先日、AHA(アメリカ心臓協会)のBLSプロバイダーコースを受講しました。BLS(Basic Life Support:一次救命処置)は、心肺停止や呼吸停止に対して、胸骨圧迫や人工呼吸、AEDによる除細動を行う緊急対応の基本です。医療者向けの内容ではありますが、本質的には、誰もが行える「命をつなぐ行動」です。
私は精神科医として、これまで入院患者さんの急変時に、胸骨圧迫やバッグマスク換気、AEDによる除細動を何度か経験してきました。しかし、開業してからの8年間は精神科外来を専門にしていたため、救命処置に直面する機会はほとんどありませんでした。
今回、久しぶりにBLSを学び直し、「その場に居合わせた自分が、誰かの命を救えるかもしれない」という現実を、あらためて強く意識するようになりました。
現代では、AEDの使用は一般市民にも推奨され、救命は「医療者にしかできないもの」ではなくなっています。心肺停止からの5分間に何ができるかで、生存率が大きく左右されます。救急車を待っているだけでは間に合わないこともあります。特に、登山中やトレイルレースといった、医療の手が届きにくい場所では、第一発見者の行動がすべてなのです。
屋外で使える資源が限られる状況では、医師も看護師も救命士も、そして市民も、できることにそれほど差はありません。だからこそ、多くの人が「いざというときに、何ができるか」を考え、基本的なスキルを備えておくことが、これからの社会にとって大切だと思います。
精神科医という専門に関わらず、私も一人の人間として、いざ目の前で倒れた人がいたときに、自分にできる最大限の行動を取りたい。そうあらためて思いました。

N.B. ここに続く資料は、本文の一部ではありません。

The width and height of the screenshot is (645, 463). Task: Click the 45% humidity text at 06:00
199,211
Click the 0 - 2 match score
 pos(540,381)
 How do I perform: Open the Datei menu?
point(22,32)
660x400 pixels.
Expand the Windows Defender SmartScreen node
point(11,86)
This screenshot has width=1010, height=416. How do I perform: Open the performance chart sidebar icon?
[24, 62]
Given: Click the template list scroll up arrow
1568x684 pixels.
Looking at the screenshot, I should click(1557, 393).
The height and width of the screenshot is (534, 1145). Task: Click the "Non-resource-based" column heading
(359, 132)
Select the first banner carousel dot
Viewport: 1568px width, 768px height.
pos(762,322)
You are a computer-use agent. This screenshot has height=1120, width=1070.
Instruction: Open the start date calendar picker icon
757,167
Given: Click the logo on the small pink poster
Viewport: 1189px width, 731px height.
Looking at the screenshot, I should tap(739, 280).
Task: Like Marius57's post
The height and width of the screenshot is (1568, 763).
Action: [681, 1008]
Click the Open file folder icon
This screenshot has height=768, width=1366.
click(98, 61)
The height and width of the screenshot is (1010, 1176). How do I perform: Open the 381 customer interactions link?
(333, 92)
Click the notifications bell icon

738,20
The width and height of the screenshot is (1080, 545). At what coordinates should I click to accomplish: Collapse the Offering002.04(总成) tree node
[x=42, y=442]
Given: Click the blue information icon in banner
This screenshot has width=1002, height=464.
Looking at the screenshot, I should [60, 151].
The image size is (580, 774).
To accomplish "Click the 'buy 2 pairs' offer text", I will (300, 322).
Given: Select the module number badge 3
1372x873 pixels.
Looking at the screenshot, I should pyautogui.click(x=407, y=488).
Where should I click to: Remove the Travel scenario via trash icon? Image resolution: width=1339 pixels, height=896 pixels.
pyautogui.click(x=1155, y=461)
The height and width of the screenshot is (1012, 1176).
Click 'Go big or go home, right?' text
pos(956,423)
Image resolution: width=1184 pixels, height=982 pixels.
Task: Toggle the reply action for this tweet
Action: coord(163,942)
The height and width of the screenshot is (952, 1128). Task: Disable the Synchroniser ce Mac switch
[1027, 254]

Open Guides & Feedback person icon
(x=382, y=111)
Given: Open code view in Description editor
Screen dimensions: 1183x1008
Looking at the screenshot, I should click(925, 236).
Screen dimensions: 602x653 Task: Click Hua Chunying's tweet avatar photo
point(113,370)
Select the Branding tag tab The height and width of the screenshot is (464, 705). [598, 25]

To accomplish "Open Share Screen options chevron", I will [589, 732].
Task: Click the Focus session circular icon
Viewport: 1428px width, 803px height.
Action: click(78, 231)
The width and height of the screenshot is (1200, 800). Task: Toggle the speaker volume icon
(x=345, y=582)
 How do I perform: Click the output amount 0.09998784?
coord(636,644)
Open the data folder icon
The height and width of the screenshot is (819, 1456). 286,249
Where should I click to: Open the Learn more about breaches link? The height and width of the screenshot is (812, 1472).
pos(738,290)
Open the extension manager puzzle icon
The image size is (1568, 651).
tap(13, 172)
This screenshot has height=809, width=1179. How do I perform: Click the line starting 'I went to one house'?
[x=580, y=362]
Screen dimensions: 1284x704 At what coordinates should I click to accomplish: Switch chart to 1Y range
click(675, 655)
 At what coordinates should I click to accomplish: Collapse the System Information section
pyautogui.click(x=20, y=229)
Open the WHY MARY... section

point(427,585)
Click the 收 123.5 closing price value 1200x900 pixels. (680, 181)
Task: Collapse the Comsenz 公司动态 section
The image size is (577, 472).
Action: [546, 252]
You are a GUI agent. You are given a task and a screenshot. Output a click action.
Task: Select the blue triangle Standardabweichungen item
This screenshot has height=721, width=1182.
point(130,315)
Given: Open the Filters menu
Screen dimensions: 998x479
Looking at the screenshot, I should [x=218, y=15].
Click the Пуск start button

また最近では、救命に限らず、身の回りのさまざまなトラブルを「専門家に任せる」のが当たり前になっています。家電が壊れれば修理サービス、車が動かなくなればロードサービス、スマートフォンの不具合はサポートセンターへ……もちろんそれ自体は便利で、必要なことです。
けれども、「今この場で、自分にできることはないか」と考える力を、私たちは少しずつ手放してはいないでしょうか。応急処置とは、命をつなぐ技術であると同時に、「自分の力で目の前の問題に立ち向かう」という生き方にもつながっている――私は、そう感じています。